FileOutputFormat (Hadoop 1.0.4 API)

Overview

Package

Class

Use

Tree

Deprecated

Index

Help

PREV CLASS NEXT CLASS

FRAMES NO FRAMES

SUMMARY: NESTED | FIELD | CONSTR | METHOD

DETAIL: FIELD | CONSTR | METHOD

org.apache.hadoop.mapreduce.lib.output
Class FileOutputFormat<K,V>

java.lang.Object
  org.apache.hadoop.mapreduce.OutputFormat<K,V>
      org.apache.hadoop.mapreduce.lib.output.FileOutputFormat<K,V>

Direct Known Subclasses:: SequenceFileOutputFormat, TextOutputFormat

public abstract class FileOutputFormat<K,V>
extends OutputFormat<K,V>
extends OutputFormat<K,V>

A base class for OutputFormats that read from FileSystems.

Nested Class Summary
`static class`	`FileOutputFormat.Counter`

Field Summary
`protected static String`	`BASE_OUTPUT_NAME`
`protected static String`	`PART`

Constructor Summary
`FileOutputFormat()`

Method Summary
`void`	`checkOutputSpecs(JobContext job)` Check for validity of the output-specification for the job.
`static boolean`	`getCompressOutput(JobContext job)` Is the job output compressed?
`Path`	`getDefaultWorkFile(TaskAttemptContext context, String extension)` Get the default path and filename for the output format.
`OutputCommitter`	`getOutputCommitter(TaskAttemptContext context)` Get the output committer for this output format.
`static Class<? extends CompressionCodec>`	`getOutputCompressorClass(JobContext job, Class<? extends CompressionCodec> defaultValue)` Get the `CompressionCodec` for compressing the job outputs.
`protected static String`	`getOutputName(JobContext job)` Get the base output name for the output file.
`static Path`	`getOutputPath(JobContext job)` Get the `Path` to the output directory for the map-reduce job.
`static Path`	`getPathForWorkFile(TaskInputOutputContext<?,?,?,?> context, String name, String extension)` Helper function to generate a `Path` for a file that is unique for the task within the job output directory.
`abstract RecordWriter<K,V>`	`getRecordWriter(TaskAttemptContext job)` Get the `RecordWriter` for the given task.
`static String`	`getUniqueFile(TaskAttemptContext context, String name, String extension)` Generate a unique filename, based on the task id, name, and extension
`static Path`	`getWorkOutputPath(TaskInputOutputContext<?,?,?,?> context)` Get the `Path` to the task's temporary output directory for the map-reduce job Tasks' Side-Effect Files
`static void`	`setCompressOutput(Job job, boolean compress)` Set whether the output of the job is compressed.
`static void`	`setOutputCompressorClass(Job job, Class<? extends CompressionCodec> codecClass)` Set the `CompressionCodec` to be used to compress job outputs.
`protected static void`	`setOutputName(JobContext job, String name)` Set the base output name for output file to be created.
`static void`	`setOutputPath(Job job, Path outputDir)` Set the `Path` of the output directory for the map-reduce job.
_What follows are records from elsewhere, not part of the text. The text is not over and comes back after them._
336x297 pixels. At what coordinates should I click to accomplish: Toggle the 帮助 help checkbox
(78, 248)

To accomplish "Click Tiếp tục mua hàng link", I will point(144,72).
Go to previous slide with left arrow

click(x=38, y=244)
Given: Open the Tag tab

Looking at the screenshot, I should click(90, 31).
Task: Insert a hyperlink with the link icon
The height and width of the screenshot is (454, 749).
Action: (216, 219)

Methods inherited from class java.lang.Object
`clone, equals, finalize, getClass, hashCode, notify, notifyAll, toString, wait, wait, wait`

Field Detail

BASE_OUTPUT_NAME

protected static final String BASE_OUTPUT_NAME

See Also:: Constant Field Values

PART

protected static final String PART

See Also:: Constant Field Values

Constructor Detail

FileOutputFormat

public FileOutputFormat()

Method Detail

setCompressOutput

public static void setCompressOutput(Job job,
                                     boolean compress)
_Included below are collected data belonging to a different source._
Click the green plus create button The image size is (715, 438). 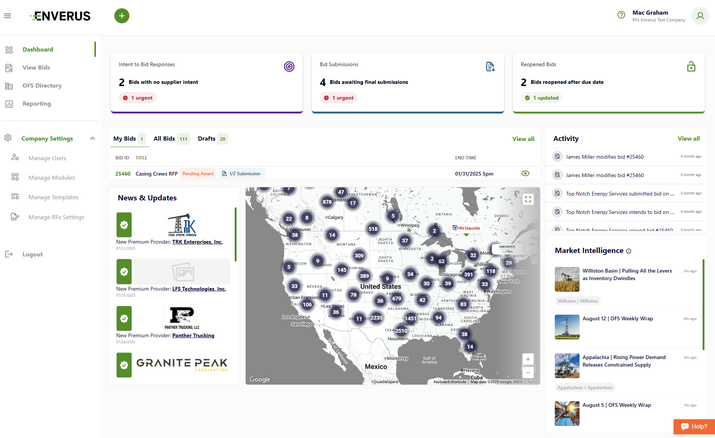coord(121,16)
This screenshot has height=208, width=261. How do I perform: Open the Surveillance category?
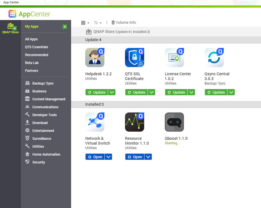tap(41, 139)
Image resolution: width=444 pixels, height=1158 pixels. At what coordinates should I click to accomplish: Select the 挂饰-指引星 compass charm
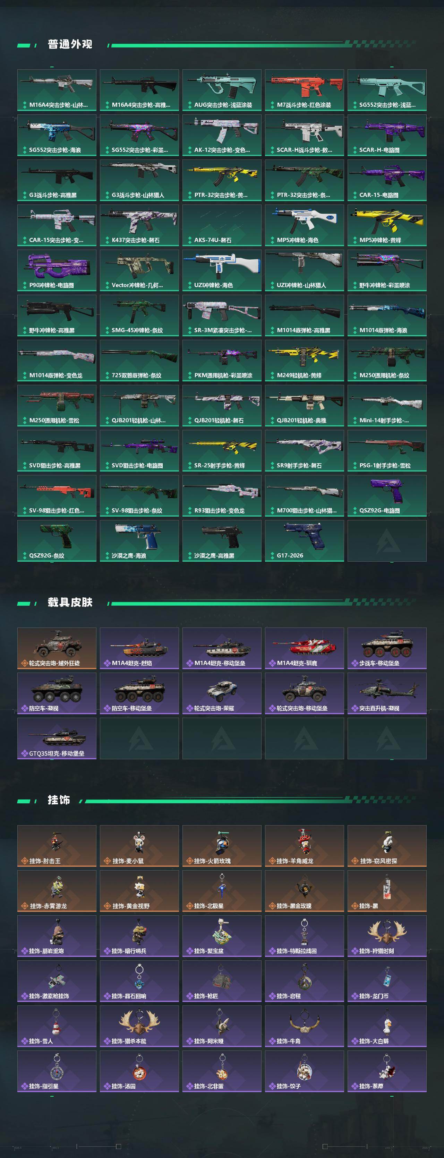coord(57,1071)
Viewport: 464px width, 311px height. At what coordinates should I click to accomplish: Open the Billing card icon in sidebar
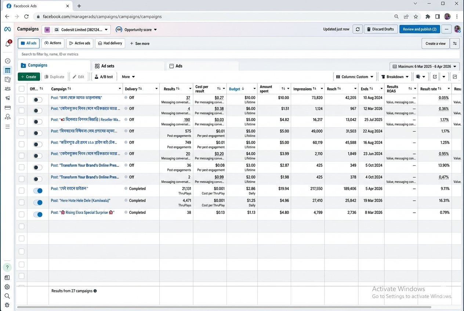7,107
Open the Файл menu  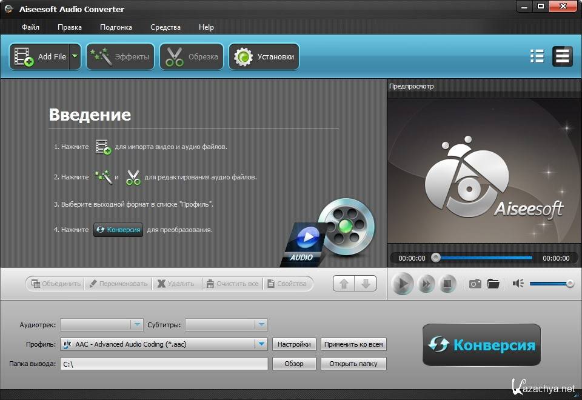click(30, 27)
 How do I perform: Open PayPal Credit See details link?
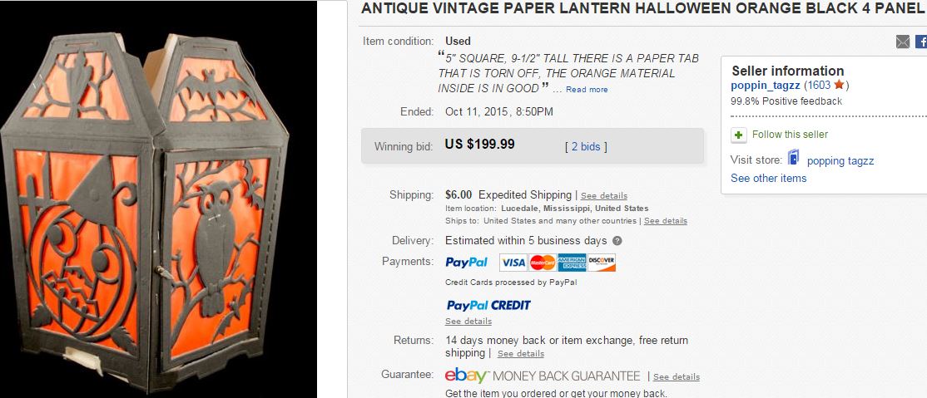(x=468, y=322)
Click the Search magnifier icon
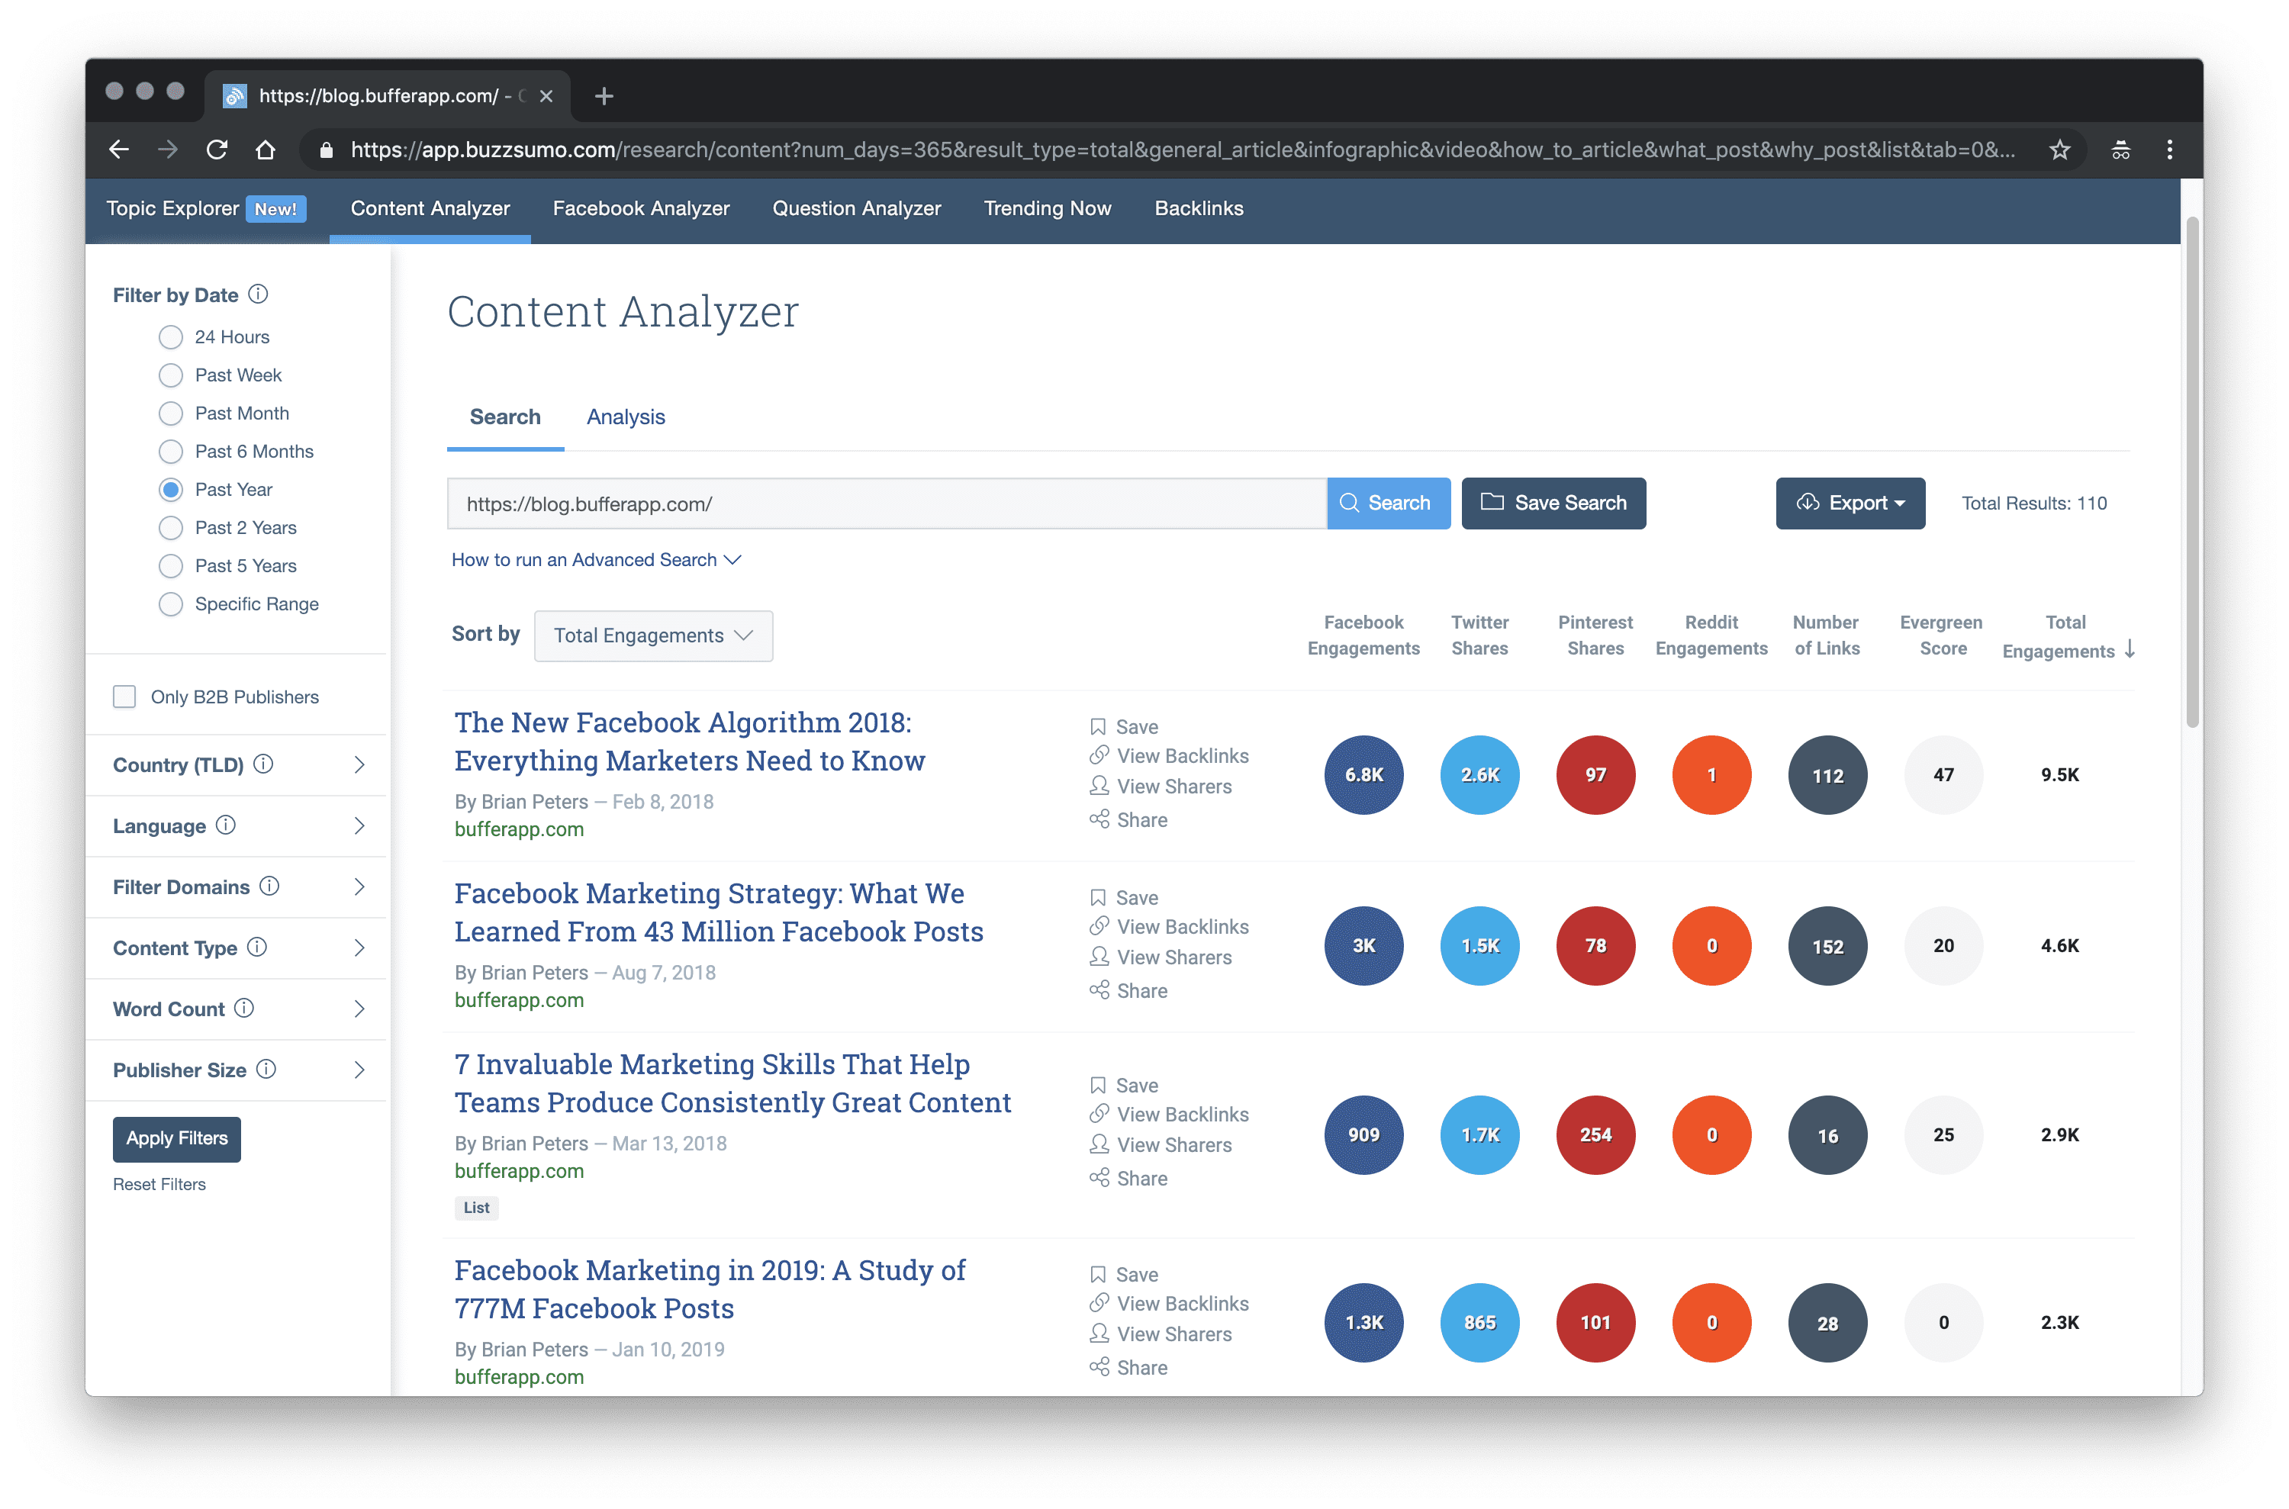The height and width of the screenshot is (1509, 2289). click(1349, 502)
Set whether the output of the job is compressed.

Parameters:: job - the job to modify; compress - should the output of the job be compressed?

getCompressOutput

public static boolean getCompressOutput(JobContext job)

Is the job output compressed?

Parameters:: job - the Job to look in
Returns:: true if the job output should be compressed, false otherwise

setOutputCompressorClass

public static void setOutputCompressorClass(Job job,
                                            Class<? extends CompressionCodec> codecClass)

Set the CompressionCodec to be used to compress job outputs.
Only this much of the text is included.